- Exercise
Retype the lines from the very first one through the line containing "at that location.", including both, and leave out the pictures.

------------------------

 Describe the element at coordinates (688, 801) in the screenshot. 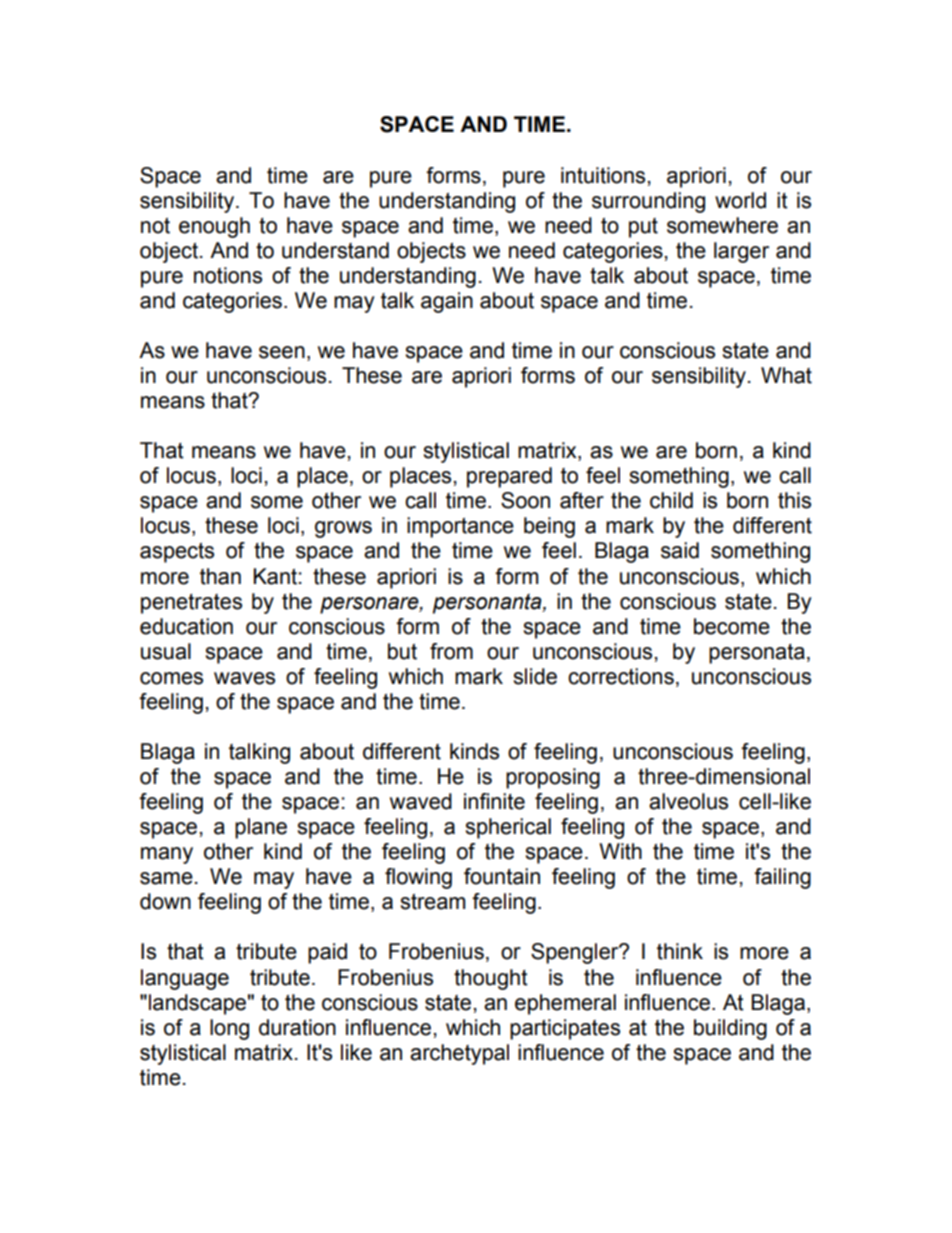

I see `alveolus` at that location.
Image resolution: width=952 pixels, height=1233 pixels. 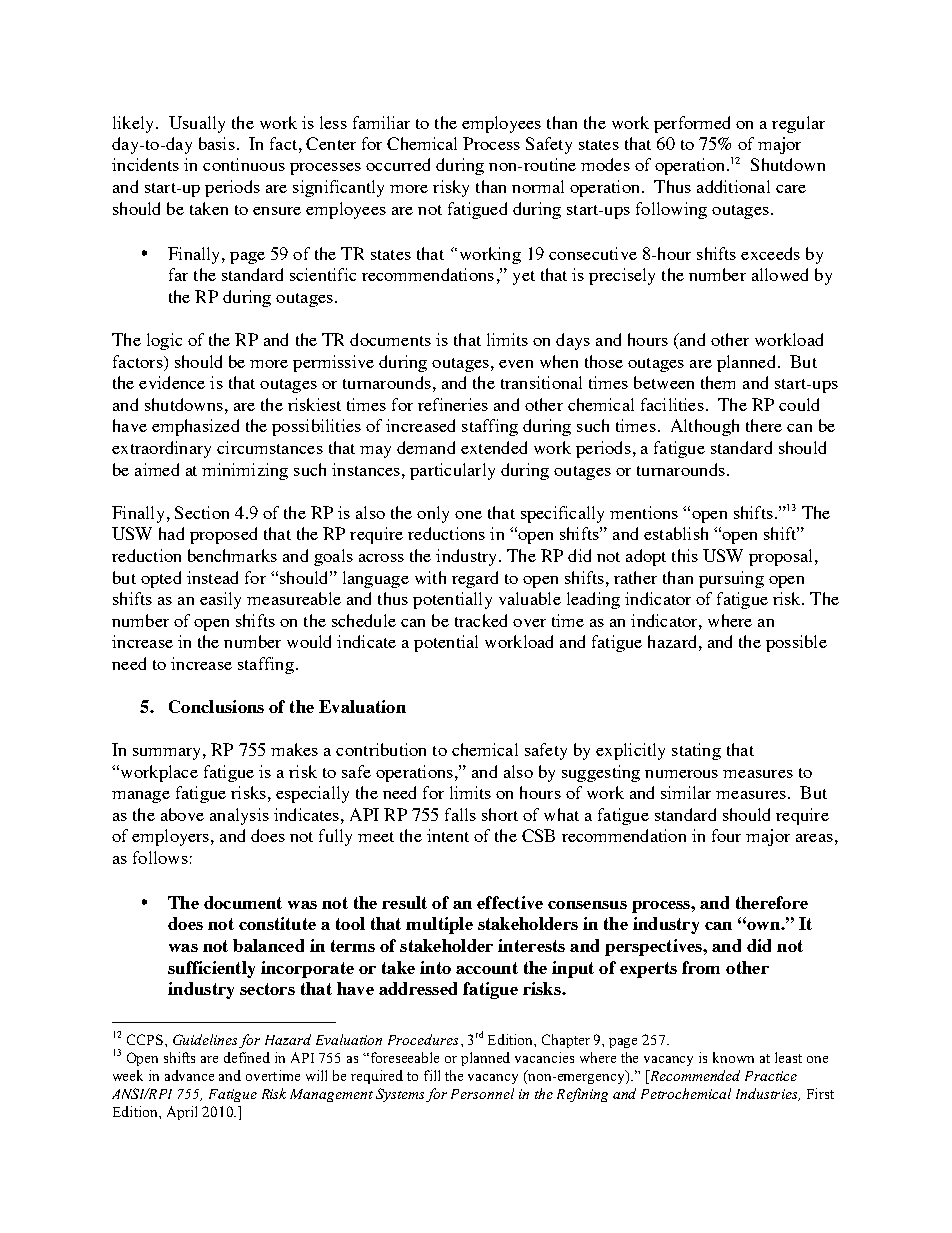 What do you see at coordinates (481, 620) in the image?
I see `tracked` at bounding box center [481, 620].
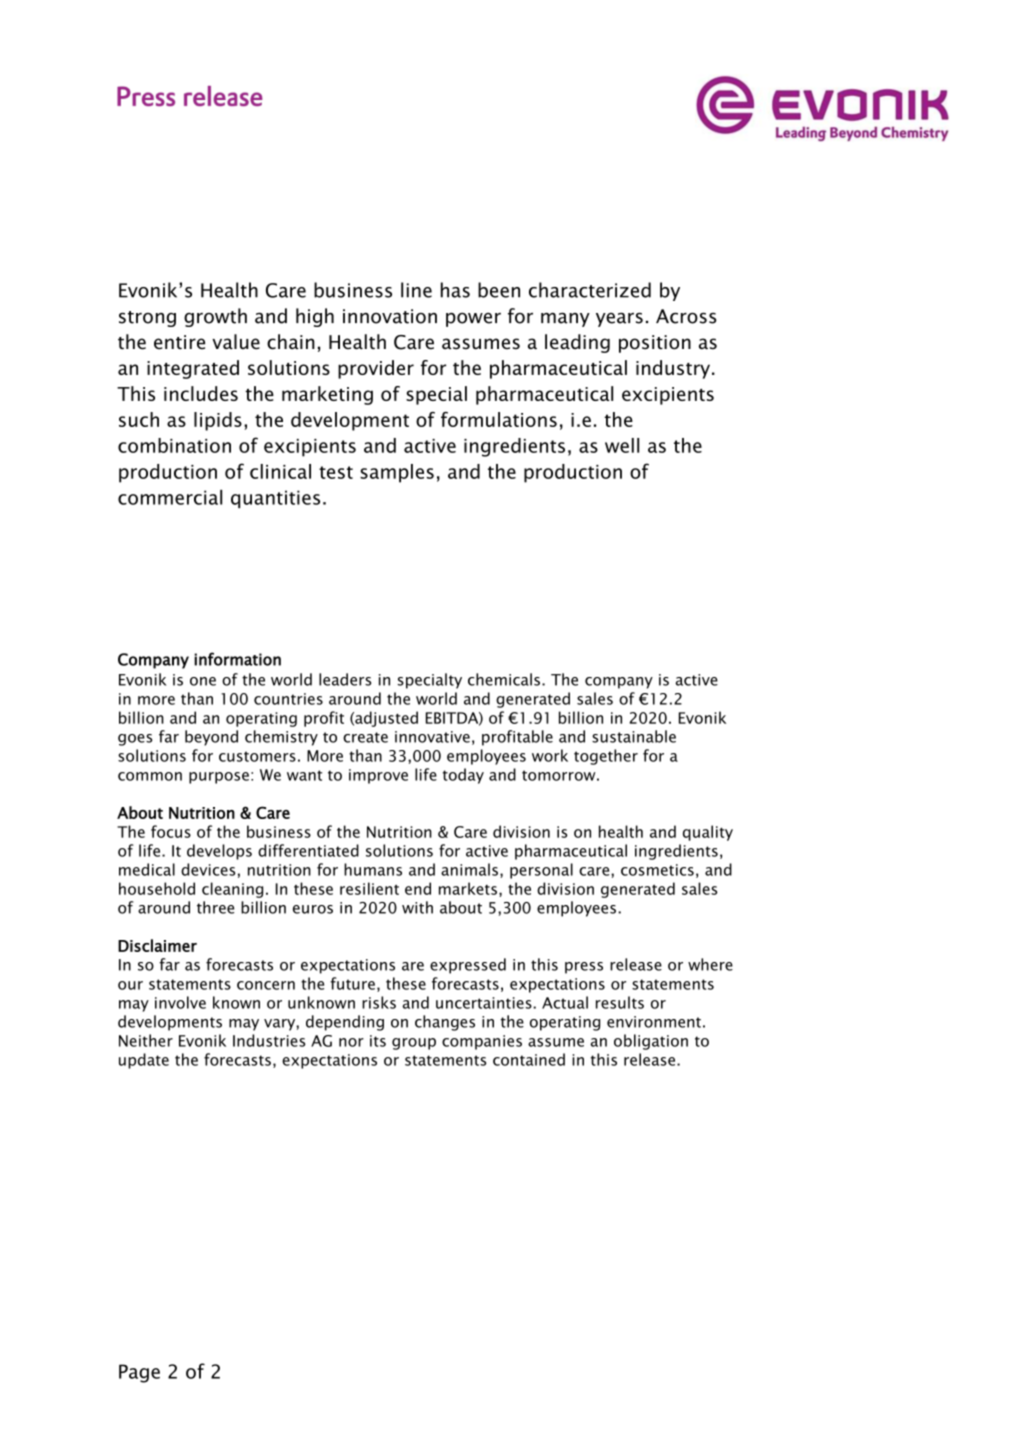 The image size is (1028, 1454). I want to click on growth, so click(215, 317).
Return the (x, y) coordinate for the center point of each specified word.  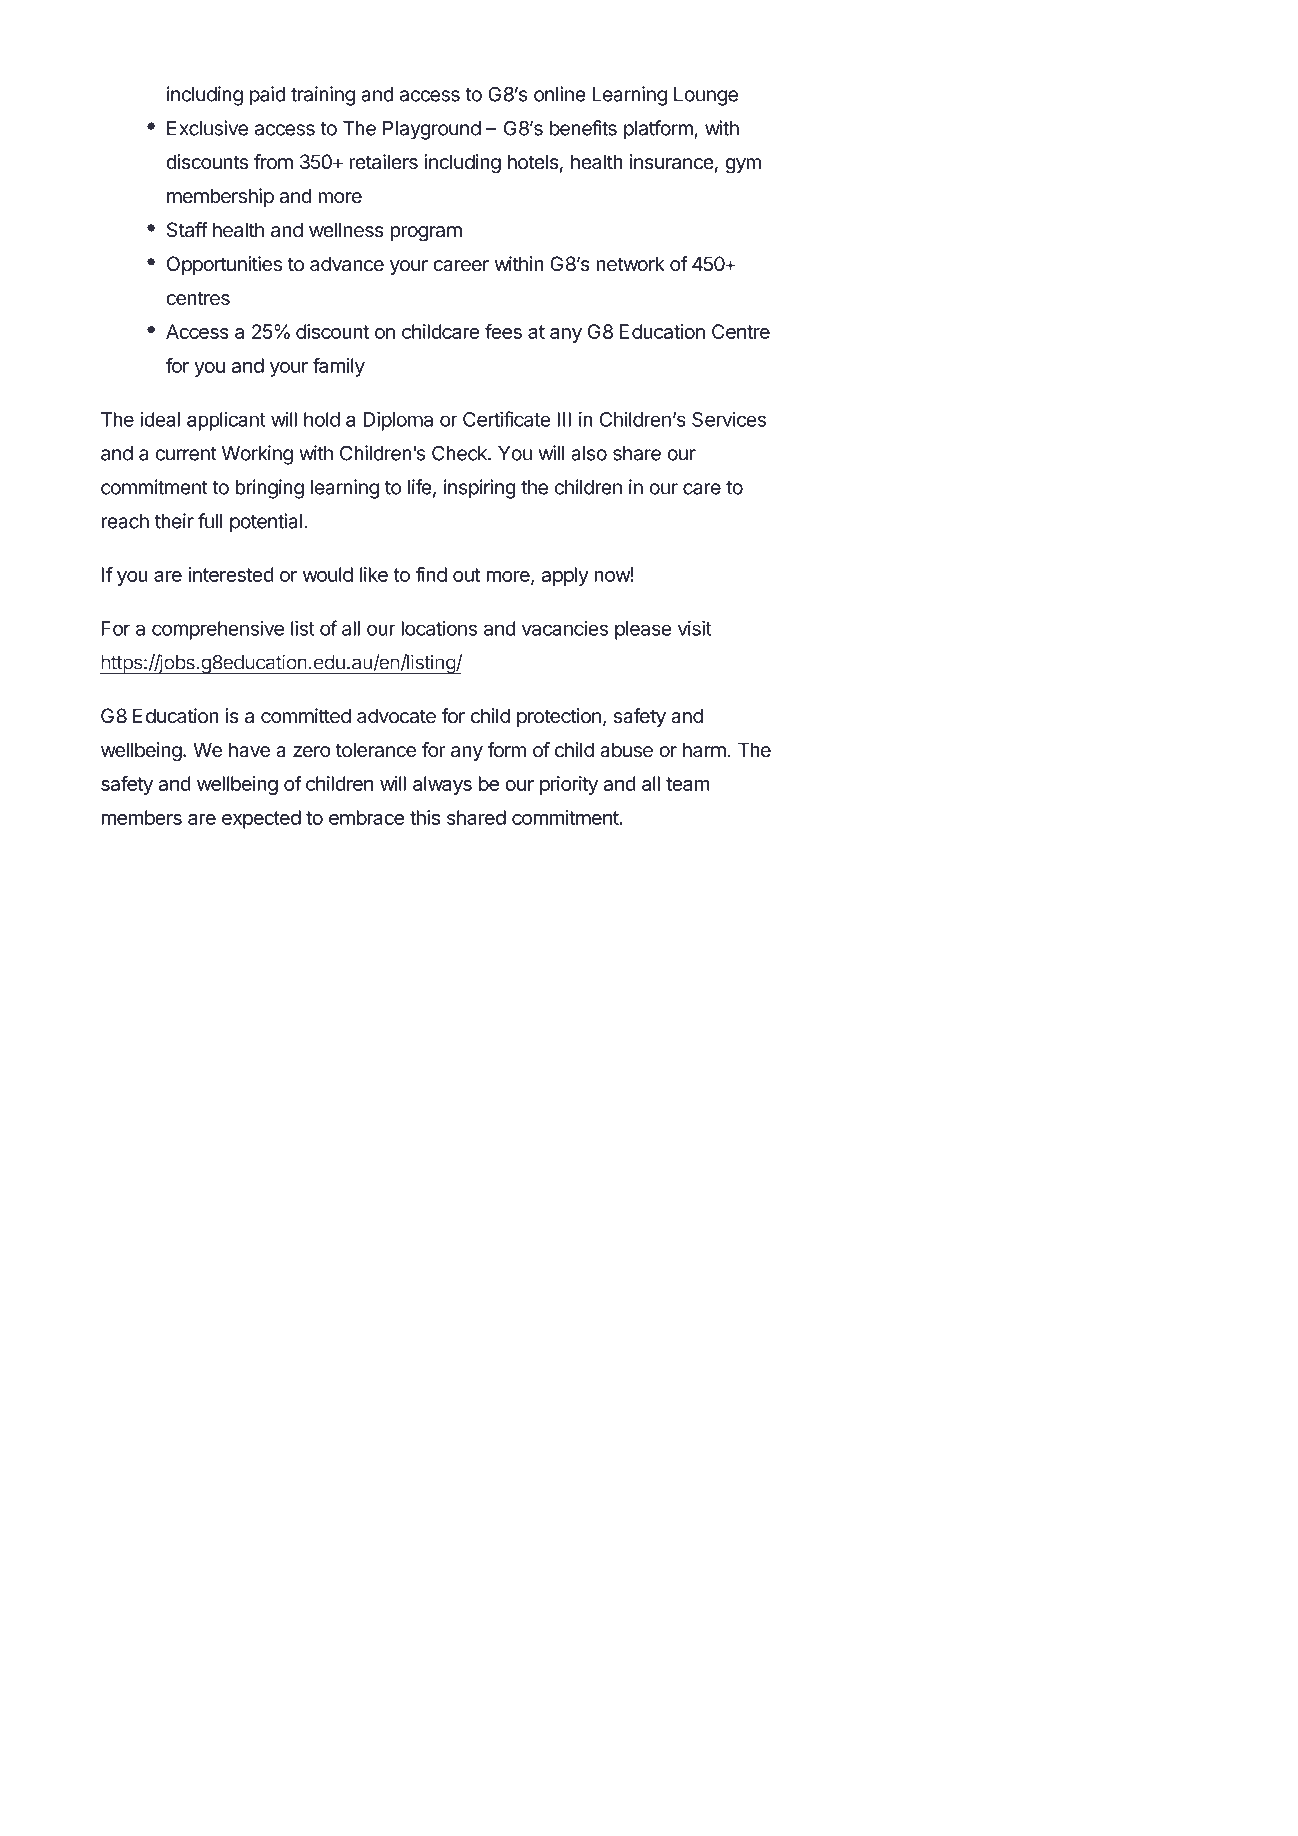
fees (503, 331)
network (630, 264)
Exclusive (207, 128)
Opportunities (224, 265)
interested (231, 574)
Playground (432, 130)
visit (695, 628)
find (431, 574)
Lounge (706, 96)
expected (261, 819)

------------------------

- Correct result
 Describe the element at coordinates (688, 801) in the screenshot. 

I see `alveolus` at that location.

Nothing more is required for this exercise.